Task to complete -
Here the job is to transcribe the data exactly while omitting the images.

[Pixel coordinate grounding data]

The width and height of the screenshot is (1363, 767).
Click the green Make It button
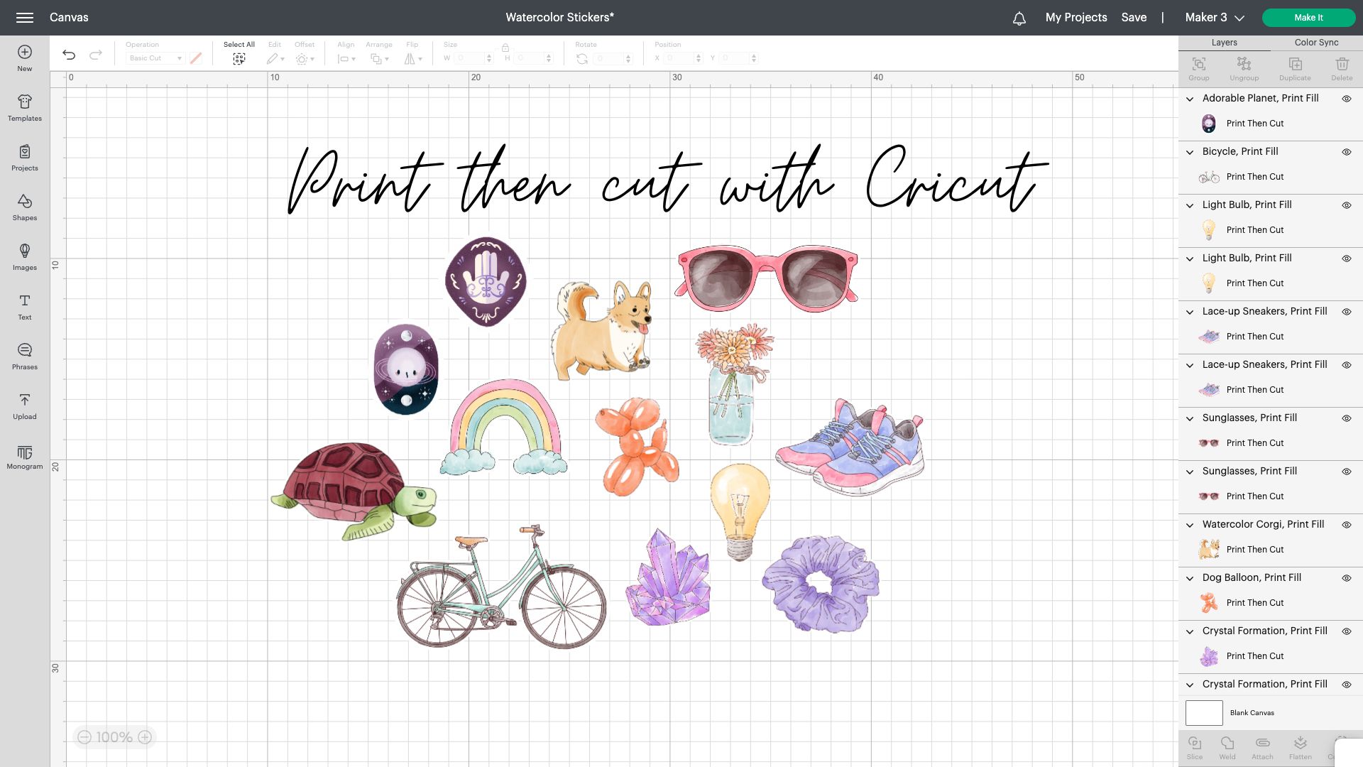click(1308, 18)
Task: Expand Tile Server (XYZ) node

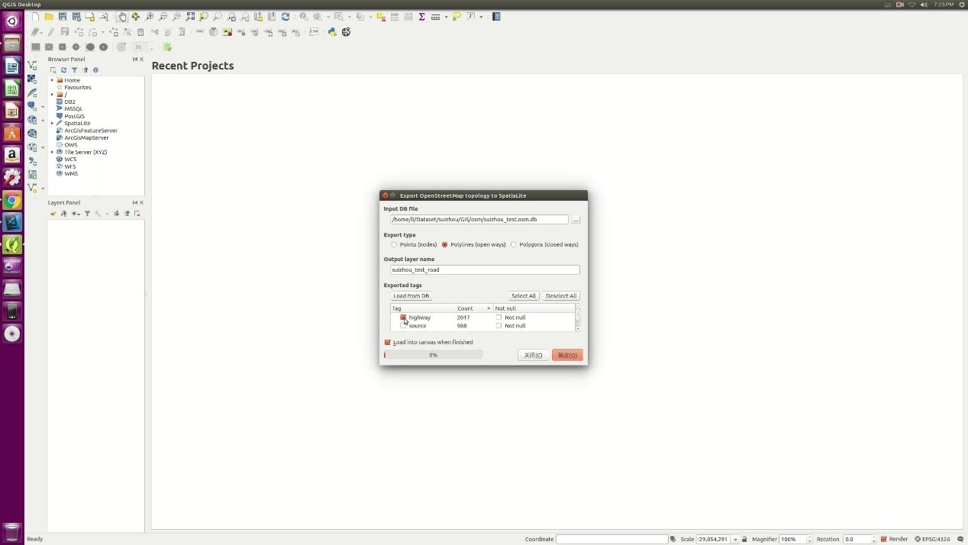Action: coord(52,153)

Exercise solution -
The width and height of the screenshot is (1363, 767).
Click the green Make It button
click(1308, 18)
Task: Expand Tile Server (XYZ) node

Action: coord(52,153)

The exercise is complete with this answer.